Four major funders – the Alice L. Walton Foundation, the Ford Foundation, the Mellon Foundation and Pilot House Philanthropy – today lifted the veil on a new program aimed at increasing racial equity in senior positions in the museums across the United States. The new Leadership in Art Museums (LAM) initiative will receive $11 million in funding over the next five years from the four founding organizations. Among the roles LAM hopes to foster diversity are those of curator, curator, collections manager, community engagement staff and educator.
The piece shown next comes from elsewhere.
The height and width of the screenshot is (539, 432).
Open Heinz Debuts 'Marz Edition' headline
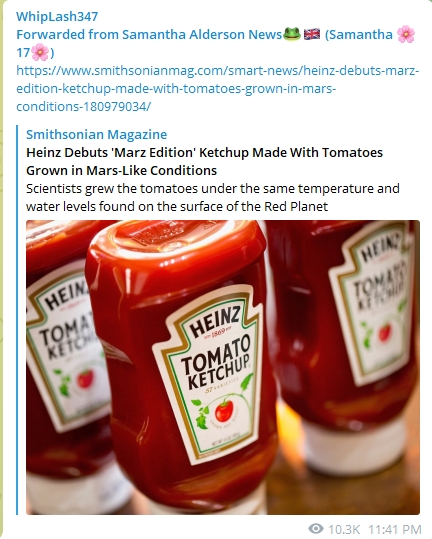point(204,161)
The creation of LAM was inspired in part by the Diversifying Art Museum Leadership (DAMLI) project and the fledgling Black Trustee Alliance for Art Museums, as well as a number of studies by the Mellon Foundation. The foundation’s most recent art museum staff demographic survey found that Black, Latinx, Indigenous, Arab, Asian, Pacific Islander and other people of color were grossly underrepresented in institutional leadership positions, with only 20% of those in museum leadership positions and 2% of curatorial staff identifying as non-white. (Hiring trends at the upper levels showed encouraging, albeit slow, progress in 2021 and 2022.) By increasing high-level opportunities for people of color, LAM hopes to eventually diversify museum collections. A 2019 survey found that only 1.2% of works in all major American arts institutions were created by black artists, 2.8% by Hispanic and Latino artists, and 9% by Asian artists.
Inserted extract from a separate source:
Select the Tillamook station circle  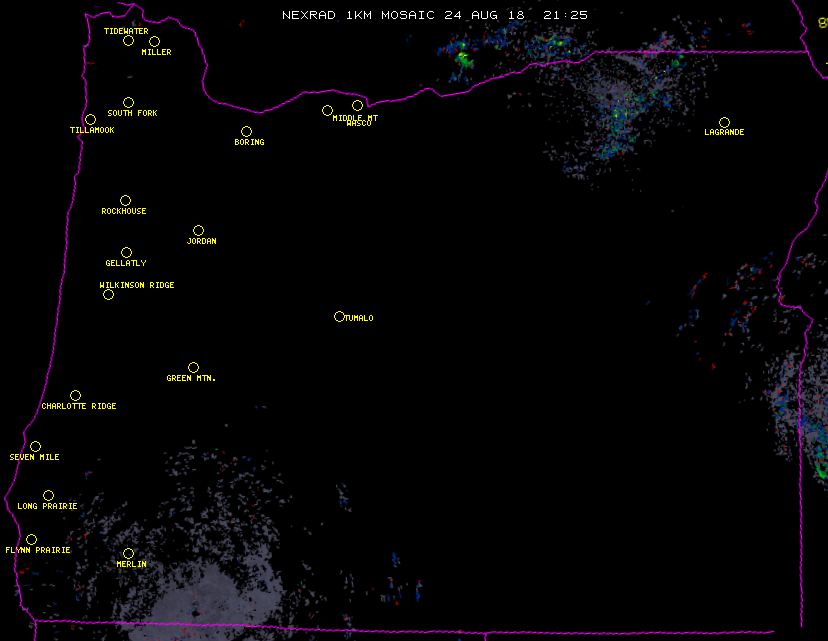point(90,120)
“Ultimately, the future of museums depends on their ability to remain relevant and serve their communities,” Alice Walton, founder of her eponymous organization, said in a statement. “LAM museums represent a variety of regions across the United States and help ensure that we increase access to museum roles in a way that includes communities of color, regardless of where the institution artistic is based. With this dedicated group of funding partners, we are united in our commitment to achieving lasting impact.